§ **Description of the task**
Rewrite the listing from the line containing "You are a computer-use agent. The image" through the end, changing "agent" to "assistant" and leaving everything else untouched. Omit the pictures from your answer.

── Data extract

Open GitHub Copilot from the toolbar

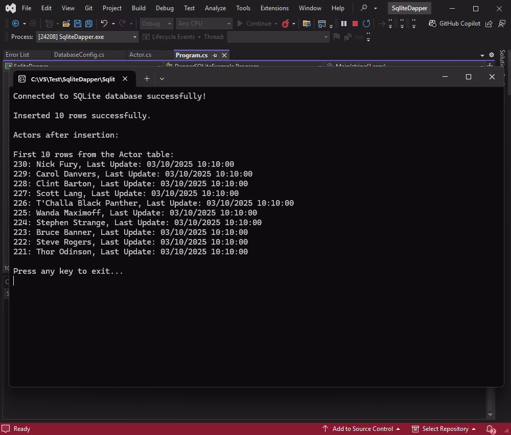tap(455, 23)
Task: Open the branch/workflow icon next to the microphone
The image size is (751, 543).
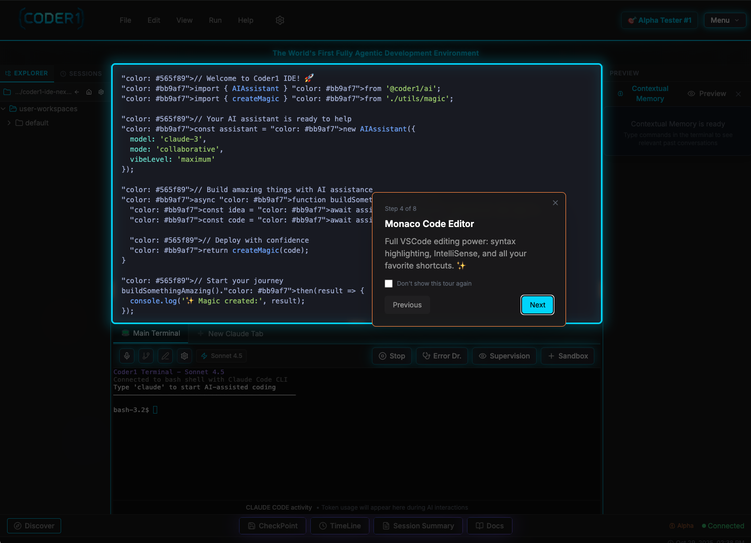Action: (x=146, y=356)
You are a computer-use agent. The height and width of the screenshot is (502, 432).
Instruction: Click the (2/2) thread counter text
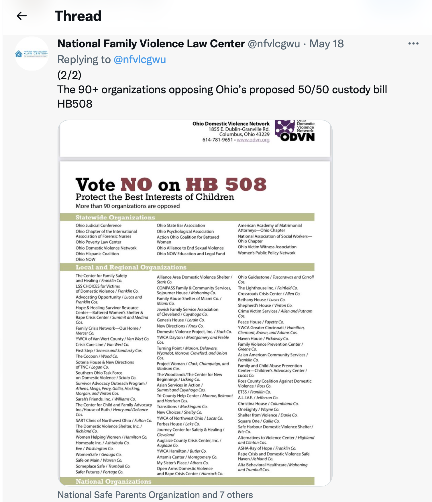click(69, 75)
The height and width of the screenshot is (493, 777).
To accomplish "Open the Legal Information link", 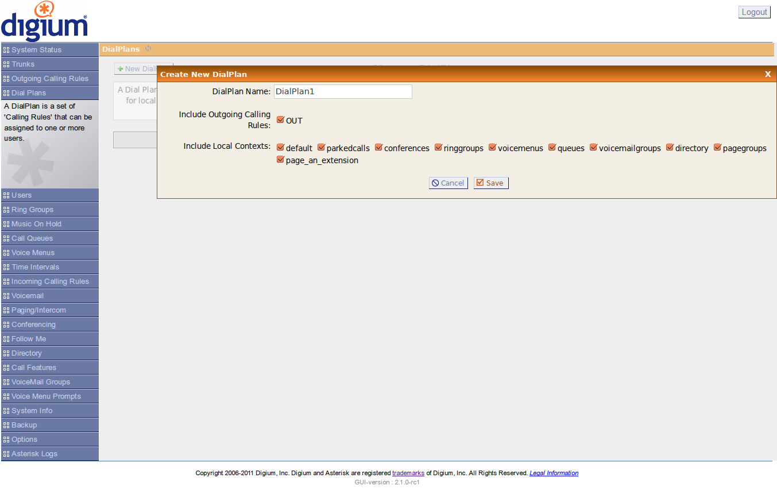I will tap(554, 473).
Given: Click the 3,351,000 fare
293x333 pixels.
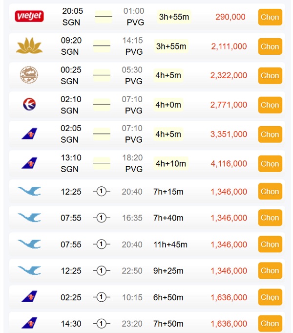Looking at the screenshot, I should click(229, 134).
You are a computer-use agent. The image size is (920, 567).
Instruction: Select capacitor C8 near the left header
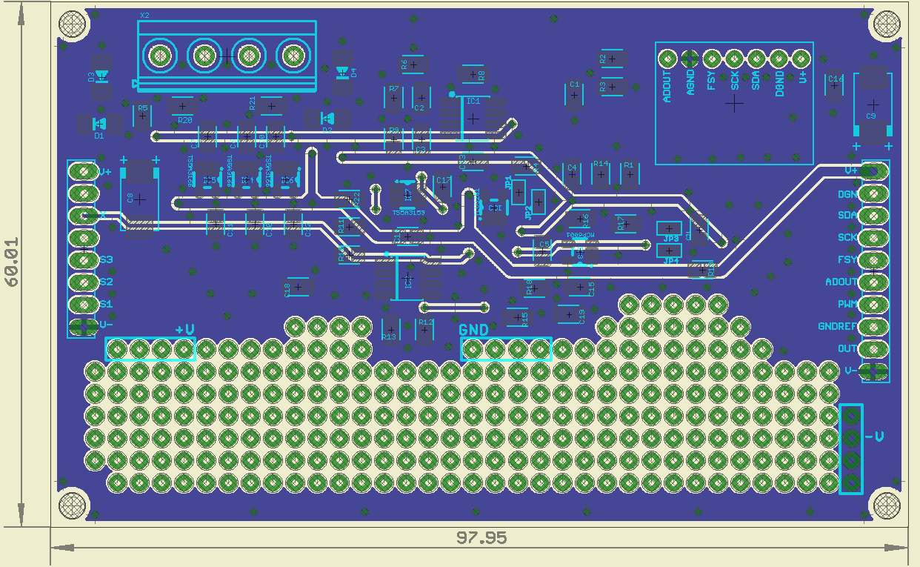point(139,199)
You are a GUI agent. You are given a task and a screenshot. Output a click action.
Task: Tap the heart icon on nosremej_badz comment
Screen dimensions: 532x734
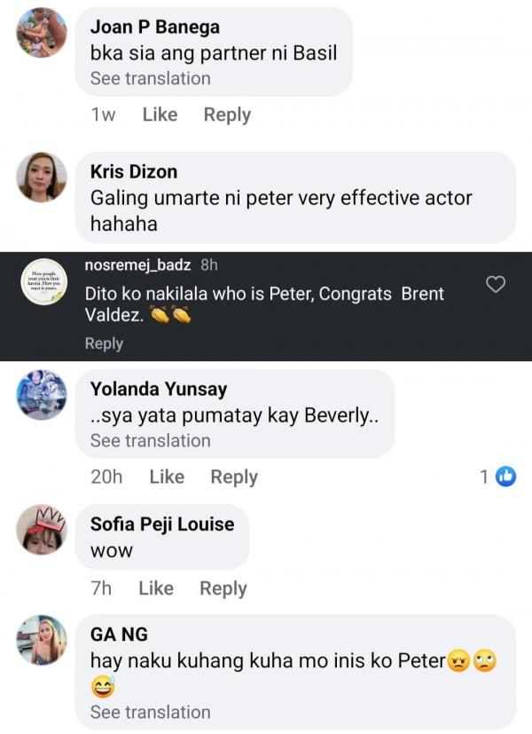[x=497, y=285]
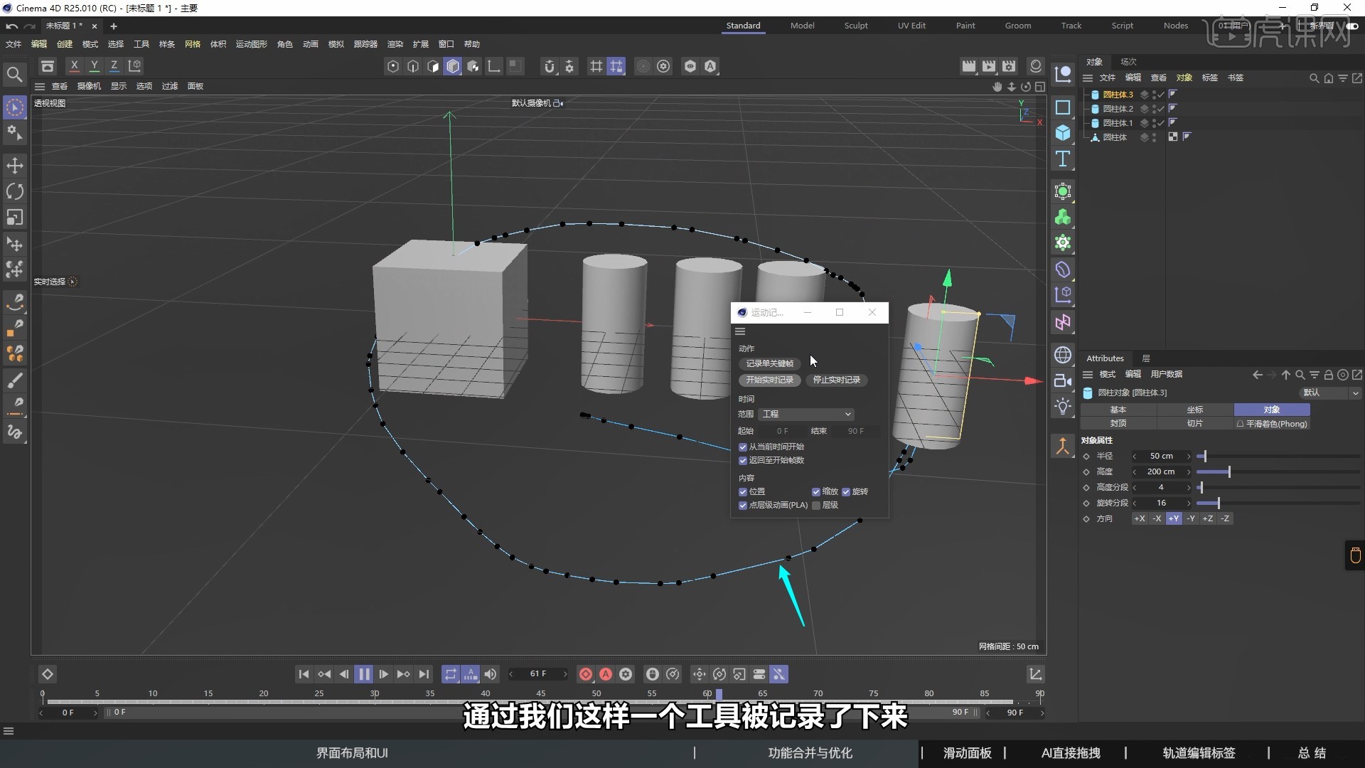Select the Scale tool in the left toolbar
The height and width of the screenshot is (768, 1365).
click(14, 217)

────

§ **Result for this task**
You are a computer-use assistant. The image size is (920, 567).
Instruction: Select capacitor C8 near the left header
point(139,199)
You are a GUI assistant. You are given a task and a screenshot. Output a click action.
Task: Tap the heart icon on nosremej_badz comment
Screen dimensions: 532x734
[x=497, y=285]
Select the Scale tool in the left toolbar
The height and width of the screenshot is (768, 1365).
click(14, 217)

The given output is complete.